First of all, it involves 2 overnight hospital visits - today for the plumbing, and a week on Thursday for the pellet injection.
Today, I am going to have to lie still fojr 5 hours as they insert tubes and bungs to ensure the injection through my femoral artery goes to all the right places in the liver, and avoids the areas it is not needed via "coils" (bungs) that block off other unwanted routes - whether those pathways to still healthy parts of my liver, or to other organs.
This stage concludes with a "dummy run" with a very weak radioactive source (technetium, 6 hour half life, gamma ray) that's tracked through my body from the injection site to check all is well.
Then just over a week's time they will administer the pellets.
These are microscopic, smaller than the width of a human hair, with millions in the small vial of serum. They are yttrium 90, manufactured only in Australia, and decay to yttrium 89 via beta particle (electron) decay, with a 2 day half life. The electrons have very short range (1 to 2 cm), hence the need to get them to the right places.

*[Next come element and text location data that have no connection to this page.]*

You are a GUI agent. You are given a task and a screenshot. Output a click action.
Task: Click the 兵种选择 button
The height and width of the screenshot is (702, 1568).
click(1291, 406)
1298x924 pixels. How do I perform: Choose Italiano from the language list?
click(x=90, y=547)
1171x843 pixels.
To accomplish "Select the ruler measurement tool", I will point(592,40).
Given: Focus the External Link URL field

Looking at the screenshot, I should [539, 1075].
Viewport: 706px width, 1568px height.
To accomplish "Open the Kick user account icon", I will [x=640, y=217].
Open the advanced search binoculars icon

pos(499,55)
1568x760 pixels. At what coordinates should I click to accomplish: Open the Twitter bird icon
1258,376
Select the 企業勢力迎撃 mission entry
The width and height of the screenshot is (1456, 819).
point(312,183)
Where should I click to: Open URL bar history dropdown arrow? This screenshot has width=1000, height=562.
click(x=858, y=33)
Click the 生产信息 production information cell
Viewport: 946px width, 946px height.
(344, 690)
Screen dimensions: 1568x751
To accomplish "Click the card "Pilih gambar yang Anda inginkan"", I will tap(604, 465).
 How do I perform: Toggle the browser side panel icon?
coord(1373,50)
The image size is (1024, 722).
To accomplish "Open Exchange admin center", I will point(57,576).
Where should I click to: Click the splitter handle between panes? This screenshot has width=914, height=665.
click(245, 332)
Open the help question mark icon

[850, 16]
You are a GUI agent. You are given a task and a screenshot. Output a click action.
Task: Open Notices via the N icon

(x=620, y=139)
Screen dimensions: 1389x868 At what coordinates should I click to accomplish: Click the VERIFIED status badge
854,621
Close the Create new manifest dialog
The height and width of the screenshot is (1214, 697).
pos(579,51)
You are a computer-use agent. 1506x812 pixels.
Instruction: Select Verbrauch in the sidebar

But as they are absorbed, they emit X rays that leave the body, which is why we do not want to expose me to too many people for 7 days from the injection - however the levels are very low, and Diana is perfectly safe given we take simple precautions.
The efficacy is still "unknown" (it's a trial!) But strongly believed to be "good" in the majority of cases. It also must be delivered in conjunction with chemo, hence I recommence that treatment next week, in between the two stages of SIRT.
Overall we are very excited - not only no primary any more, but also THREE treatments on the secondary - SIRT, chemo and the MAB (Avastin)... one of them has got to work!